§ **What to work on**: Can you render all the entries below as a Markdown table with the columns Row and Line, numbering each line in order and leaving out blank lines?

+===+

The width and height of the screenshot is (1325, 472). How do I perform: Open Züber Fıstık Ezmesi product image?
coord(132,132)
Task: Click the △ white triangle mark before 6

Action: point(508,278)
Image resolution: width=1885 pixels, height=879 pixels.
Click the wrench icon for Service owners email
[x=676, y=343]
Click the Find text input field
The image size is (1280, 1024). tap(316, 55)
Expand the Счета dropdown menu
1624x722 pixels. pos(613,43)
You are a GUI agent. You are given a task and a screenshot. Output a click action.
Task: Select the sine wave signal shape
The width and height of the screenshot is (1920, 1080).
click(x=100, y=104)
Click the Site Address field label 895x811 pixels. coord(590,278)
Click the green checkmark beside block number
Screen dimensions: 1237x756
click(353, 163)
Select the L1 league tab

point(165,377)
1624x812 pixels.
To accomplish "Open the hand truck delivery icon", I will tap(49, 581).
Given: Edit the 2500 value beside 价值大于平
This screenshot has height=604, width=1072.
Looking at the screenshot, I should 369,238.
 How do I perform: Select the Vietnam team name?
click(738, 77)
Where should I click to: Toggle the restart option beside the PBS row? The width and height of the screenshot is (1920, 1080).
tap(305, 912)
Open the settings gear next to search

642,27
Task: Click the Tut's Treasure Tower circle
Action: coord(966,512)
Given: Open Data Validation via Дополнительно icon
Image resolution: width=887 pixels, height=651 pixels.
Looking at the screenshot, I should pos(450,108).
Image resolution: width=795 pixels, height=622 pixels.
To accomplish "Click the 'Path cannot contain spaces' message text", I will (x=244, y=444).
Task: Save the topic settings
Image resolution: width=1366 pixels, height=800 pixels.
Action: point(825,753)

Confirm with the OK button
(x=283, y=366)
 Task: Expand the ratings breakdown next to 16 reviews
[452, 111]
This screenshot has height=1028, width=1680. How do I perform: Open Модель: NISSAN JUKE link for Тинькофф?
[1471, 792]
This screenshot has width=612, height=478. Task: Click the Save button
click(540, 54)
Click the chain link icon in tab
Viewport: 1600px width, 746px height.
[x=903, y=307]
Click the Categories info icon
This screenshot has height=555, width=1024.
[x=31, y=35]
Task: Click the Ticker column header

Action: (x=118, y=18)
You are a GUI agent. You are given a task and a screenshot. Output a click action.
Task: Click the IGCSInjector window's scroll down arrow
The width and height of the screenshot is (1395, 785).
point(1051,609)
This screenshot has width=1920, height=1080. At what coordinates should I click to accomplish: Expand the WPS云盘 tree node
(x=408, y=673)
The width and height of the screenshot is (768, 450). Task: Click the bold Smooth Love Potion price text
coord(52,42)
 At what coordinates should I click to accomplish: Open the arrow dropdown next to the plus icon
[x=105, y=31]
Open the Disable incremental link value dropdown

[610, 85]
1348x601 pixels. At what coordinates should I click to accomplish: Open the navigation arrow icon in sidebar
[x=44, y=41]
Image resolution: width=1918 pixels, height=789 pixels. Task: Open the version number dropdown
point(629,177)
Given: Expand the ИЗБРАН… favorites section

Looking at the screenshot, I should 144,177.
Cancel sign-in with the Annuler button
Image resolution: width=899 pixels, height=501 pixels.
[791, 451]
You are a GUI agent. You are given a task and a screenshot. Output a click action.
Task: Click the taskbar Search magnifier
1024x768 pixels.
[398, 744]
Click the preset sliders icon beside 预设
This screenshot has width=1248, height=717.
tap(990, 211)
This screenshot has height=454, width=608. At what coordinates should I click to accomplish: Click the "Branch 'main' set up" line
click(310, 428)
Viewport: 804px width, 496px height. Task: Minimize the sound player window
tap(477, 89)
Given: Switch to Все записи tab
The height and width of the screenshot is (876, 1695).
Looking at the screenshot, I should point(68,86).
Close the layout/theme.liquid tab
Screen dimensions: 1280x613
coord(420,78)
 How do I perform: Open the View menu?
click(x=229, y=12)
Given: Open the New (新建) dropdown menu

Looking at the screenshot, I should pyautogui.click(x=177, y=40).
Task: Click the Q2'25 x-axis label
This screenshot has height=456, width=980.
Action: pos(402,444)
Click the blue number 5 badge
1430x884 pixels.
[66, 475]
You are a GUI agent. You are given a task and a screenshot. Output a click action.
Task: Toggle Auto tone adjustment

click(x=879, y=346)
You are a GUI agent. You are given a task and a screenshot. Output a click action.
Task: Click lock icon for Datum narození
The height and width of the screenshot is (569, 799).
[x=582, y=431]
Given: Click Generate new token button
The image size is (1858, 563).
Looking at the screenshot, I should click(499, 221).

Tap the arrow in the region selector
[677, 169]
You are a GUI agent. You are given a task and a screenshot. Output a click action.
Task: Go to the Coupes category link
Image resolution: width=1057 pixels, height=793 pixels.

+===+

§ **Response to the exercise**:
| Row | Line |
|---|---|
| 1 | The width and height of the screenshot is (1325, 472). How do I perform: Open Züber Fıstık Ezmesi product image? |
| 2 | coord(132,132) |
| 3 | Task: Click the △ white triangle mark before 6 |
| 4 | Action: point(508,278) |
| 5 | Image resolution: width=1885 pixels, height=879 pixels. |
| 6 | Click the wrench icon for Service owners email |
| 7 | [x=676, y=343] |
| 8 | Click the Find text input field |
| 9 | The image size is (1280, 1024). tap(316, 55) |
| 10 | Expand the Счета dropdown menu |
| 11 | 1624x722 pixels. pos(613,43) |
| 12 | You are a GUI agent. You are given a task and a screenshot. Output a click action. |
| 13 | Task: Select the sine wave signal shape |
| 14 | The width and height of the screenshot is (1920, 1080). |
| 15 | click(x=100, y=104) |
| 16 | Click the Site Address field label 895x811 pixels. coord(590,278) |
| 17 | Click the green checkmark beside block number |
| 18 | Screen dimensions: 1237x756 |
| 19 | click(353, 163) |
| 20 | Select the L1 league tab |
| 21 | point(165,377) |
| 22 | 1624x812 pixels. |
| 23 | To accomplish "Open the hand truck delivery icon", I will tap(49, 581). |
| 24 | Given: Edit the 2500 value beside 价值大于平 |
| 25 | This screenshot has height=604, width=1072. |
| 26 | Looking at the screenshot, I should 369,238. |
| 27 |  How do I perform: Select the Vietnam team name? |
| 28 | click(738, 77) |
| 29 | Where should I click to: Toggle the restart option beside the PBS row? The width and height of the screenshot is (1920, 1080). |
| 30 | tap(305, 912) |
| 31 | Open the settings gear next to search |
| 32 | 642,27 |
| 33 | Task: Click the Tut's Treasure Tower circle |
| 34 | Action: coord(966,512) |
| 35 | Given: Open Data Validation via Дополнительно icon |
| 36 | Image resolution: width=887 pixels, height=651 pixels. |
| 37 | Looking at the screenshot, I should pos(450,108). |
| 38 | Image resolution: width=795 pixels, height=622 pixels. |
| 39 | To accomplish "Click the 'Path cannot contain spaces' message text", I will (x=244, y=444). |
| 40 | Task: Save the topic settings |
| 41 | Image resolution: width=1366 pixels, height=800 pixels. |
| 42 | Action: point(825,753) |
| 43 | Confirm with the OK button |
| 44 | (x=283, y=366) |
| 45 |  Task: Expand the ratings breakdown next to 16 reviews |
| 46 | [452, 111] |
| 47 | This screenshot has height=1028, width=1680. How do I perform: Open Модель: NISSAN JUKE link for Тинькофф? |
| 48 | [1471, 792] |
| 49 | This screenshot has width=612, height=478. Task: Click the Save button |
| 50 | click(540, 54) |
| 51 | Click the chain link icon in tab |
| 52 | Viewport: 1600px width, 746px height. |
| 53 | [x=903, y=307] |
| 54 | Click the Categories info icon |
| 55 | This screenshot has height=555, width=1024. |
| 56 | [x=31, y=35] |
| 57 | Task: Click the Ticker column header |
| 58 | Action: (x=118, y=18) |
| 59 | You are a GUI agent. You are given a task and a screenshot. Output a click action. |
| 60 | Task: Click the IGCSInjector window's scroll down arrow |
| 61 | The width and height of the screenshot is (1395, 785). |
| 62 | point(1051,609) |
| 63 | This screenshot has width=1920, height=1080. At what coordinates should I click to accomplish: Expand the WPS云盘 tree node |
| 64 | (x=408, y=673) |
| 65 | The width and height of the screenshot is (768, 450). Task: Click the bold Smooth Love Potion price text |
| 66 | coord(52,42) |
| 67 |  At what coordinates should I click to accomplish: Open the arrow dropdown next to the plus icon |
| 68 | [x=105, y=31] |
| 69 | Open the Disable incremental link value dropdown |
| 70 | [610, 85] |
| 71 | 1348x601 pixels. At what coordinates should I click to accomplish: Open the navigation arrow icon in sidebar |
| 72 | [x=44, y=41] |
| 73 | Image resolution: width=1918 pixels, height=789 pixels. Task: Open the version number dropdown |
| 74 | point(629,177) |
| 75 | Given: Expand the ИЗБРАН… favorites section |
| 76 | Looking at the screenshot, I should 144,177. |
| 77 | Cancel sign-in with the Annuler button |
| 78 | Image resolution: width=899 pixels, height=501 pixels. |
| 79 | [791, 451] |
| 80 | You are a GUI agent. You are given a task and a screenshot. Output a click action. |
| 81 | Task: Click the taskbar Search magnifier |
| 82 | 1024x768 pixels. |
| 83 | [398, 744] |
| 84 | Click the preset sliders icon beside 预设 |
| 85 | This screenshot has width=1248, height=717. |
| 86 | tap(990, 211) |
| 87 | This screenshot has height=454, width=608. At what coordinates should I click to accomplish: Click the "Branch 'main' set up" line |
| 88 | click(310, 428) |
| 89 | Viewport: 804px width, 496px height. Task: Minimize the sound player window |
| 90 | tap(477, 89) |
| 91 | Given: Switch to Все записи tab |
| 92 | The height and width of the screenshot is (876, 1695). |
| 93 | Looking at the screenshot, I should point(68,86). |
| 94 | Close the layout/theme.liquid tab |
| 95 | Screen dimensions: 1280x613 |
| 96 | coord(420,78) |
| 97 |  How do I perform: Open the View menu? |
| 98 | click(x=229, y=12) |
| 99 | Given: Open the New (新建) dropdown menu |
| 100 | Looking at the screenshot, I should pyautogui.click(x=177, y=40). |
| 101 | Task: Click the Q2'25 x-axis label |
| 102 | This screenshot has height=456, width=980. |
| 103 | Action: pos(402,444) |
| 104 | Click the blue number 5 badge |
| 105 | 1430x884 pixels. |
| 106 | [66, 475] |
| 107 | You are a GUI agent. You are given a task and a screenshot. Output a click action. |
| 108 | Task: Toggle Auto tone adjustment |
| 109 | click(x=879, y=346) |
| 110 | You are a GUI agent. You are given a task and a screenshot. Output a click action. |
| 111 | Task: Click lock icon for Datum narození |
| 112 | The height and width of the screenshot is (569, 799). |
| 113 | [x=582, y=431] |
| 114 | Given: Click Generate new token button |
| 115 | The image size is (1858, 563). |
| 116 | Looking at the screenshot, I should click(499, 221). |
| 117 | Tap the arrow in the region selector |
| 118 | [677, 169] |
| 119 | You are a GUI agent. You are given a task and a screenshot. Output a click action. |
| 120 | Task: Go to the Coupes category link |
| 121 | Image resolution: width=1057 pixels, height=793 pixels. |